Black Blood Stockade woke to another day of noise and bustle.
Lin Mu changed into a set of entirely unremarkable clothes, blended into the flowing crowd, and walked with long strides into the roaring caravan encampment.
He passed through the outer ring — packed, reeking of sweat, free of charge — and made his way with practiced ease into the middle ring he had so carefully designed.
Shops lined every lane. The cries of vendors and the back-and-forth of haggling filled the air without pause.
Lin Mu's gaze swept across the wine stalls and caravan supply points, searching for premium vintages that would meet the refinement standard.
Then, as he passed a shabby, barely-noticeable wandering cultivator's stall tucked into a corner, his footsteps came to a dead stop.
Through the press of the crowd, Lin Mu spotted a face that caught him completely off guard.

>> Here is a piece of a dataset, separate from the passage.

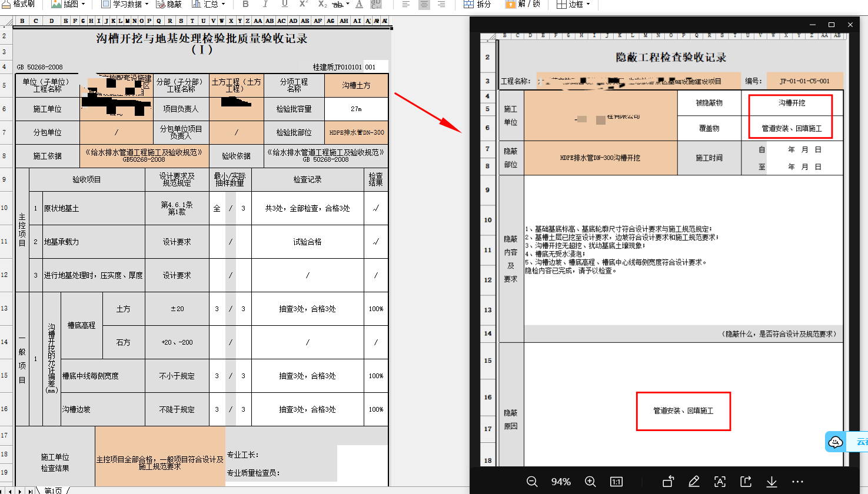Expand the 插图 dropdown
Screen dimensions: 868x494
[x=68, y=4]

Behind a low table draped with a worn cloth sat a scrawny, bare-chinned old man, cross-legged on a small stool.
"Old Ma?"
Lin Mu raised an eyebrow. Beneath the shadow of his bamboo hat, his expression turned distinctly peculiar.
This man — the black market intelligence broker who ought to have been skulking like a rat in the lightless back-alley shop on Grey Street for the rest of his days — was sitting brazenly in broad daylight, running a street stall in full public view.
At that moment, Old Ma had cornered a young low-rank Gu Master who looked barely past his first steps in the world, and was spinning him a tale with great enthusiasm.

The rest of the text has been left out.